Certain services may not be available to attest clients under the rules and regulations of public accounting. It is no surprise, then, that one in two respondents were looking to achieve cost savings or productivity gains from their AI investments. Indeed, in addition to more qualitative goals, AI solutions are often meant to automate labor-intensive tasks and help improve productivity. Thus, cost saving is definitely a core opportunity for companies setting expectations and measuring results for AI initiatives. An early recognition of the critical importance of AI to an organization’s overall business success probably helped frontrunners in shaping a different AI implementation plan—one that looks at a holistic adoption of AI across the enterprise. The survey indicates that a sizable number of frontrunners had launched an AI center of excellence, and had put in place a comprehensive, companywide strategy for AI adoptions that departments had to follow (figure 4).

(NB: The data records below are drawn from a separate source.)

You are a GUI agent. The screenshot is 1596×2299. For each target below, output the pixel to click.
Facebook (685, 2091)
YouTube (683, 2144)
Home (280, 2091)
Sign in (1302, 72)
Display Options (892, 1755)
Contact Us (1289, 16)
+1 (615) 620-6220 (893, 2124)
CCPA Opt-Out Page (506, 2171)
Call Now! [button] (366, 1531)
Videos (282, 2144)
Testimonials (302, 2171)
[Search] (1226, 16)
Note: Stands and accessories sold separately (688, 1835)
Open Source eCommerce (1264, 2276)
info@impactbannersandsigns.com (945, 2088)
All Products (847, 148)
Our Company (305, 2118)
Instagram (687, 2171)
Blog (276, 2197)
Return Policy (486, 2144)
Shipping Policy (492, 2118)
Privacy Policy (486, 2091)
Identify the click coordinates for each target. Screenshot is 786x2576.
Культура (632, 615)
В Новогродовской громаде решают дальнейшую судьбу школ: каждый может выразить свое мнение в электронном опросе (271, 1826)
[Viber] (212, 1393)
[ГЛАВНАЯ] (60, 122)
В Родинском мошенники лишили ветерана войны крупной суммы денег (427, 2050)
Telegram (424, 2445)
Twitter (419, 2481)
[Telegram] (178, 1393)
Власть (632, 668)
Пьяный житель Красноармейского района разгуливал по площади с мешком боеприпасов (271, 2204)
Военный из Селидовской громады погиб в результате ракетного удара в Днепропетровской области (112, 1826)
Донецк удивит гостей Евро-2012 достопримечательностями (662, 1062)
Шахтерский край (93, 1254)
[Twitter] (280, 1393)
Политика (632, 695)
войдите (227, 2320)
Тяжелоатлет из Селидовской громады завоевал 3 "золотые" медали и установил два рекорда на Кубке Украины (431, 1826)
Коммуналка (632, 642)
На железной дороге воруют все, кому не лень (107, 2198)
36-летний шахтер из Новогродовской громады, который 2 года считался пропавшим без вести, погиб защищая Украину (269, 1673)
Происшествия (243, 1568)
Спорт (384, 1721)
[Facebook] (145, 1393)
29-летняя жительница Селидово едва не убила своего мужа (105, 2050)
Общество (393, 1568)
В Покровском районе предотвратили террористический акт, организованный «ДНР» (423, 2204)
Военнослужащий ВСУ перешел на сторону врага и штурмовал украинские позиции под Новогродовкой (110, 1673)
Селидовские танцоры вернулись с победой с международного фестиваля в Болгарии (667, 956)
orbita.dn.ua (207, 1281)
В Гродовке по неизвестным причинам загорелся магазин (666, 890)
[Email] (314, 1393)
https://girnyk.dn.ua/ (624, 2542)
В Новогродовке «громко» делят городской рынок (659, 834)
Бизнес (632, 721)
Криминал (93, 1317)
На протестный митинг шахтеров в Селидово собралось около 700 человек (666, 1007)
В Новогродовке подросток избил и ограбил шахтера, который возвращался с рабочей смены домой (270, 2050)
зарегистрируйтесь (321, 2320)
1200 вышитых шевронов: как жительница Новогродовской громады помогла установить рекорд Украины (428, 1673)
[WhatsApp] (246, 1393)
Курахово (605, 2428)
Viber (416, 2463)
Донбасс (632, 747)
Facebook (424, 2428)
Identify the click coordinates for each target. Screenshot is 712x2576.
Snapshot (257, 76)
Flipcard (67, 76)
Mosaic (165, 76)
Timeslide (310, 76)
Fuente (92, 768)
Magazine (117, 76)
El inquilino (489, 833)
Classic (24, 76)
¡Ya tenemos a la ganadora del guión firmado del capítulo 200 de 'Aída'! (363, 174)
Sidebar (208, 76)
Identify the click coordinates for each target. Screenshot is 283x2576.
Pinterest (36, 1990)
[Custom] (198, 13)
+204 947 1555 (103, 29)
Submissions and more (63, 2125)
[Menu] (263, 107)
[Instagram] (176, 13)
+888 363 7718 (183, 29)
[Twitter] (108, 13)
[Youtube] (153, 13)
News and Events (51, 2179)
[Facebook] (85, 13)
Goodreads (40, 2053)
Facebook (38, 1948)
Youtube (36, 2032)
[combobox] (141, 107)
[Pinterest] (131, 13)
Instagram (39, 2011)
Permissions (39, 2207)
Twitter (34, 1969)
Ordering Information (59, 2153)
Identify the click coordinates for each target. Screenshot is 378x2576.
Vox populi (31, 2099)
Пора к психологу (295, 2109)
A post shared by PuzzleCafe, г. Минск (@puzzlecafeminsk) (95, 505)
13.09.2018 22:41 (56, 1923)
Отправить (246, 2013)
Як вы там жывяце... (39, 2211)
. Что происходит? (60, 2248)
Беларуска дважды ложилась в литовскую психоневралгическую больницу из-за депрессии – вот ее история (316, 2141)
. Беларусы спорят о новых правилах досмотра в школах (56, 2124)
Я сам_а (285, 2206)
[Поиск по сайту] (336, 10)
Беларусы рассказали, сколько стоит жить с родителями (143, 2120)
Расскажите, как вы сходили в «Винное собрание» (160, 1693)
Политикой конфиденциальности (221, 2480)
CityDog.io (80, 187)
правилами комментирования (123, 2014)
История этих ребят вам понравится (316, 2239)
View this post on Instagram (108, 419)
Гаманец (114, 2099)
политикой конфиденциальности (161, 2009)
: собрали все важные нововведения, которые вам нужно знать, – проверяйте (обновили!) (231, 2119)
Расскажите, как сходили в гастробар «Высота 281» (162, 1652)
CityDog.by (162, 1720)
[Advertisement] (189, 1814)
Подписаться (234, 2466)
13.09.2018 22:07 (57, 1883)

By leveraging EY.ai’s comprehensive platform, expertise and ongoing advancements, banks can embrace the transformative potential of AI in a secure and responsible manner. In wealth management, AI is unlocking personalized advice and risk assessment opportunities. These advancements represent a new frontier where AI intersects with core financial operations, propelling the sector into an era of unprecedented innovation and efficiency. We observed a similar pattern in terms of the skills gap identified by different segments in meeting the needs of AI projects (figure 12). While a higher number of implementations undertaken could partly explain this divergence, the learning curve of frontrunners could give them a more pragmatic understanding of the skills required for implementing AI projects. Financial institutions that have never utilized multiple options why and how auditors assess internal controls to access and develop AI should consider alternative sources for implementation.

This is shifting the paradigm in FS from a reactive service to one that is truly intuitive and responsive. It now handles two-thirds of customer service interactions and has led to a decrease in marketing spend by 25%. Rather than reactively engaging when customers have a request or issue, it could eventually anticipate and proactively reach out to customers before they even know something is wrong.